These examples don’t seem to be very useful. Of course, coll.reduceLeft(_ + _) or coll.foldLeft(0)(_ + _) computes the sum, but you can get that directly with coll.sum.

Folding is sometimes attractive as a replacement for a loop. Suppose, for example, we want to count the frequencies of the letters in a string. One way is to visit each letter and update a mutable map.

val freq = scala.collection.mutable.Map[Char, Int]()
for (c <- "Mississippi") freq(c) = freq.getOrElse(c, 0) + 1
// Now freq is Map('i' -> 4, 'M' -> 1, 's' -> 4, 'p' -> 2)

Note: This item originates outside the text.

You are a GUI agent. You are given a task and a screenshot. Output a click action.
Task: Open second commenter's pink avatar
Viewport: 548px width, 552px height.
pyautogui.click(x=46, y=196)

Here is another way of thinking about this process. At each step, combine the frequency map and the newly encountered letter, yielding a new frequency map. That’s a fold:

                .
               .
              .
             op
            /  
           op   's'
          /  
         op   'i'
        /  
empty map  'M'

What is op? The left operand is the partially filled map, and the right operand is the new letter. The result is the augmented map. It becomes the input to the next call to op, and at the end, the result is a map with all counts. The code is

(Map[Char, Int]() /: "Mississippi") {
  (m, c) => m + (c -> (m.getOrElse(c, 0) + 1))
}

Note that this is an immutable map. We compute a new map at each step.


Image Note

It is possible to replace any while loop with a fold. Build a data structure that combines all variables updated in the loop, and define an operation that implements one step through the loop. I am not saying that this is always a good idea, but you may find it interesting that loops and mutations can be eliminated in this way.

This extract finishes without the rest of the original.